WHAT TO PRODUCE:
Would you please give all the lines below again, exactly as they stand?

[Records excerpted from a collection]
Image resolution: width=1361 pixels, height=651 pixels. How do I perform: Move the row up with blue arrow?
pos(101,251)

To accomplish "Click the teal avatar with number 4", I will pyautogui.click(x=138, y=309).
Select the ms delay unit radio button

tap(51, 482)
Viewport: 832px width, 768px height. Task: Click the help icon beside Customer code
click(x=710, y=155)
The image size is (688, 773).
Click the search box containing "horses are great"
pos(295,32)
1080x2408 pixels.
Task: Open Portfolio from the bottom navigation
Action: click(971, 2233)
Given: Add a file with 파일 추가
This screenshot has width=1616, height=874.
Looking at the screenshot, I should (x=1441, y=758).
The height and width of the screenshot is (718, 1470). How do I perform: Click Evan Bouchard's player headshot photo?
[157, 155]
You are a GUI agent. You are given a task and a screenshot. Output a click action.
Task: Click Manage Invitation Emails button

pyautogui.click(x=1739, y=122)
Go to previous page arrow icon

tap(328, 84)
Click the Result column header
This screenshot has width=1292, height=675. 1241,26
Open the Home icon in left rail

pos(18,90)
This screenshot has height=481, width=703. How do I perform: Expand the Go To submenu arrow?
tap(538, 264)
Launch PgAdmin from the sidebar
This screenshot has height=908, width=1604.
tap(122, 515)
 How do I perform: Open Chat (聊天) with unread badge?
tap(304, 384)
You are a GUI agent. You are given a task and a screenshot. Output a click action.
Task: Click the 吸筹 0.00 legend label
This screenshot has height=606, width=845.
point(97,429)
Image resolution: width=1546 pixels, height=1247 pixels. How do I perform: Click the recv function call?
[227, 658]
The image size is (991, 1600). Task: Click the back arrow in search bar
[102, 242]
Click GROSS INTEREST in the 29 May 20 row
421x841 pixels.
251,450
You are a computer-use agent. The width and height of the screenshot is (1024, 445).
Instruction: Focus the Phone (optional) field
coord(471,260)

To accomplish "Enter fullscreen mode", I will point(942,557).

WRITTEN REPLY:
Image resolution: width=1361 pixels, height=651 pixels. How do I perform: Move the row up with blue arrow?
pos(101,251)

To accomplish "Click the teal avatar with number 4", I will pyautogui.click(x=138, y=309).
Select the ms delay unit radio button

tap(51, 482)
Viewport: 832px width, 768px height. Task: Click the help icon beside Customer code
click(x=710, y=155)
The image size is (688, 773).
Click the search box containing "horses are great"
pos(295,32)
1080x2408 pixels.
Task: Open Portfolio from the bottom navigation
Action: click(971, 2233)
Given: Add a file with 파일 추가
This screenshot has width=1616, height=874.
Looking at the screenshot, I should (x=1441, y=758).
The height and width of the screenshot is (718, 1470). How do I perform: Click Evan Bouchard's player headshot photo?
[157, 155]
You are a GUI agent. You are given a task and a screenshot. Output a click action.
Task: Click Manage Invitation Emails button

pyautogui.click(x=1739, y=122)
Go to previous page arrow icon

tap(328, 84)
Click the Result column header
This screenshot has width=1292, height=675. 1241,26
Open the Home icon in left rail

pos(18,90)
This screenshot has height=481, width=703. How do I perform: Expand the Go To submenu arrow?
tap(538, 264)
Launch PgAdmin from the sidebar
This screenshot has height=908, width=1604.
tap(122, 515)
 How do I perform: Open Chat (聊天) with unread badge?
tap(304, 384)
You are a GUI agent. You are given a task and a screenshot. Output a click action.
Task: Click the 吸筹 0.00 legend label
This screenshot has height=606, width=845.
point(97,429)
Image resolution: width=1546 pixels, height=1247 pixels. How do I perform: Click the recv function call?
[227, 658]
The image size is (991, 1600). Task: Click the back arrow in search bar
[102, 242]
Click GROSS INTEREST in the 29 May 20 row
421x841 pixels.
251,450
You are a computer-use agent. The width and height of the screenshot is (1024, 445).
Instruction: Focus the Phone (optional) field
coord(471,260)

To accomplish "Enter fullscreen mode", I will point(942,557).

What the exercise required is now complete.